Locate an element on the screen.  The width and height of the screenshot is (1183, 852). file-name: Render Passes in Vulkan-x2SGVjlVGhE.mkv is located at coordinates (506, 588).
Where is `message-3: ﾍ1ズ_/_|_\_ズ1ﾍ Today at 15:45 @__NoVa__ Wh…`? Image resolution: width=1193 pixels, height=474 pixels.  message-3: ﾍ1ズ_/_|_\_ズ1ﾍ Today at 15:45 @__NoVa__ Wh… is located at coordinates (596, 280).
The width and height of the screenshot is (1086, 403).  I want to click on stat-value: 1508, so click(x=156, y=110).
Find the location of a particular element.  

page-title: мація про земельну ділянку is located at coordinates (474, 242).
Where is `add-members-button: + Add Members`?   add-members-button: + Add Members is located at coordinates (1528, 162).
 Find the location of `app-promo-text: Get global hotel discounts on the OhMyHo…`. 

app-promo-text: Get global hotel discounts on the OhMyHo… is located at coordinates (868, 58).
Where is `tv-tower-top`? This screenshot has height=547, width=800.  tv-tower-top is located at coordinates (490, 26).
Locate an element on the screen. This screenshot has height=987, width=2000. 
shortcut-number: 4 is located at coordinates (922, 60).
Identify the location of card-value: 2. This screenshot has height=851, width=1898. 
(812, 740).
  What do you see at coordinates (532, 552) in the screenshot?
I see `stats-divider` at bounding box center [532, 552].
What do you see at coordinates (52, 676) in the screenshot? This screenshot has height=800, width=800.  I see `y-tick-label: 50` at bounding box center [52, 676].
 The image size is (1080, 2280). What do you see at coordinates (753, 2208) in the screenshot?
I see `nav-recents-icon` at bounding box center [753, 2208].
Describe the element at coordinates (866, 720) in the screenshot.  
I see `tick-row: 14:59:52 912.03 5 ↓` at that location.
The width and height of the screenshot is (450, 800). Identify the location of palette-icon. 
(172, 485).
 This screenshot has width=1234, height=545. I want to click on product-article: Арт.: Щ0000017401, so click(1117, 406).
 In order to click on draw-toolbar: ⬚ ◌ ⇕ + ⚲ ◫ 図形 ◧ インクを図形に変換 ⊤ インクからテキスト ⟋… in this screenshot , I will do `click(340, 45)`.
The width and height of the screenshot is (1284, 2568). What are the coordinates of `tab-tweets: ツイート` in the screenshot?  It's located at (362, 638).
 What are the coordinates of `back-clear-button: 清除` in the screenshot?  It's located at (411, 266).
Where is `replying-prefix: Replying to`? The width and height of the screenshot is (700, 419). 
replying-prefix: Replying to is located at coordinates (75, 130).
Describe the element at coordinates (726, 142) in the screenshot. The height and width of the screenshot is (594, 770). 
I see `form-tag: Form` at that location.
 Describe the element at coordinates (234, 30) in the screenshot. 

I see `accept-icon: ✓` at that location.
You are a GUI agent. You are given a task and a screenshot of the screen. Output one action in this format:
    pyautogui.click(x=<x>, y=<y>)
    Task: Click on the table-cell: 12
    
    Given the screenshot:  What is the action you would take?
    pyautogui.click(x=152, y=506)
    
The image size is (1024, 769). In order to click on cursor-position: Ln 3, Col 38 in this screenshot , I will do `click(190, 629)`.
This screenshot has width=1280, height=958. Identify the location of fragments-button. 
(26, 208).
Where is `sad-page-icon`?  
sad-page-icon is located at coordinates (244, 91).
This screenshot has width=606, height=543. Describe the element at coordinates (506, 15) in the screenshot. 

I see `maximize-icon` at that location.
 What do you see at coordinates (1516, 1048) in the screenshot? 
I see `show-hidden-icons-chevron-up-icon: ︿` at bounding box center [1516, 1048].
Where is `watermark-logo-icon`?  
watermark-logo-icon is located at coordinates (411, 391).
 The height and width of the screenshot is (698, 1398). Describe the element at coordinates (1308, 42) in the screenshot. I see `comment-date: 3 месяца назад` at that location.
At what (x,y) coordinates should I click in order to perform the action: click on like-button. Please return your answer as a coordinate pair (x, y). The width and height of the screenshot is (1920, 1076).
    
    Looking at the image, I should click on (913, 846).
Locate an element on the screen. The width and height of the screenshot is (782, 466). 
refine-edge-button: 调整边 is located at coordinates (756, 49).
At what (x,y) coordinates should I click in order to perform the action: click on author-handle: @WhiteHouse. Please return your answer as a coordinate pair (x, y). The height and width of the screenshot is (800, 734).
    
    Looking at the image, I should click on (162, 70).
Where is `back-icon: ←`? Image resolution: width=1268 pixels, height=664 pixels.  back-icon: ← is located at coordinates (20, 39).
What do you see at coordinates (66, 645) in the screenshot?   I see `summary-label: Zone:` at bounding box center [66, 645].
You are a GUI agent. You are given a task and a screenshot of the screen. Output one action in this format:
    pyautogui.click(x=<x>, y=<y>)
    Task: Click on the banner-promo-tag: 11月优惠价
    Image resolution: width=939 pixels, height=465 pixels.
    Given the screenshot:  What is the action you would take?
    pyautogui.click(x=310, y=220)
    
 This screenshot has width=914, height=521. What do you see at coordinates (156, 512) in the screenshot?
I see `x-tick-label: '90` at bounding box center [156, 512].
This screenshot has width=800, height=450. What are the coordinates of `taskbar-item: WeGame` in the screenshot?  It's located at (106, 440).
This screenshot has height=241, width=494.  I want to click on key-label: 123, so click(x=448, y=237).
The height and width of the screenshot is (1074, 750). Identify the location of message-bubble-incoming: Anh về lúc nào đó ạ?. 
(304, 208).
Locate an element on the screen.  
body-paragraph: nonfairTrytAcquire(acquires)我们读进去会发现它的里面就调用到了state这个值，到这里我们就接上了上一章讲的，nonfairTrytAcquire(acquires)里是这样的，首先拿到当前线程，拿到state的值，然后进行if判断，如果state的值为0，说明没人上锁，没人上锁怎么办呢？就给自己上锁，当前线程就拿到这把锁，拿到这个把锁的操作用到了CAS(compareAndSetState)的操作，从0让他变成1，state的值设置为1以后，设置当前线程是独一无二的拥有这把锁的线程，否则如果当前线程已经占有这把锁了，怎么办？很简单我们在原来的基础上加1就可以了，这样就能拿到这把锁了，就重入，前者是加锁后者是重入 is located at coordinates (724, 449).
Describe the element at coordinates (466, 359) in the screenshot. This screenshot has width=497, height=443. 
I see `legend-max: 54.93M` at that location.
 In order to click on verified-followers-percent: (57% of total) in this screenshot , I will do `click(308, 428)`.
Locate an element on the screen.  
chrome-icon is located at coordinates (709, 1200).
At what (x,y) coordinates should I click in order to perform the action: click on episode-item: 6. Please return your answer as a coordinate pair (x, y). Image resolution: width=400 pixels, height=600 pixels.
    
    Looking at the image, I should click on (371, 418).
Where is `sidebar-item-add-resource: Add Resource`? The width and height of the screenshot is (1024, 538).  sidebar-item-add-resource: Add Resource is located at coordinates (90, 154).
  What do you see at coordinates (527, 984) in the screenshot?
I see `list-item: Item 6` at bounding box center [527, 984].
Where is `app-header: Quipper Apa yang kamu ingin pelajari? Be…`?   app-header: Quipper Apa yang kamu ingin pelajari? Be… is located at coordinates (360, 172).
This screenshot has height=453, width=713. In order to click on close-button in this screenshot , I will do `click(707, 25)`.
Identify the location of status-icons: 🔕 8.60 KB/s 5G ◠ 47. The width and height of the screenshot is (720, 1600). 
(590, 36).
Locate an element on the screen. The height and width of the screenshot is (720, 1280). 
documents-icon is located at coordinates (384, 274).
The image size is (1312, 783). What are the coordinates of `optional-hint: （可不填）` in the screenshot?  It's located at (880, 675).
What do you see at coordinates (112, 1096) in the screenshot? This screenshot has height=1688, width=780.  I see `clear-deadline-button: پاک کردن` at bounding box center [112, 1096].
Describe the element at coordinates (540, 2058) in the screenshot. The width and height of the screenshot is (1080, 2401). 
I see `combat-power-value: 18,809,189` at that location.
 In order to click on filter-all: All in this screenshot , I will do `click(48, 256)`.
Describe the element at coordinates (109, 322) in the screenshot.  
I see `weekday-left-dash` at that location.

(To-do item) Select every line of the data above that contains the string "back". Matching is case-sensitive.

(Response box)
 What are the coordinates of `back-clear-button: 清除` in the screenshot?  It's located at (411, 266).
Where is `back-icon: ←`? Image resolution: width=1268 pixels, height=664 pixels.  back-icon: ← is located at coordinates (20, 39).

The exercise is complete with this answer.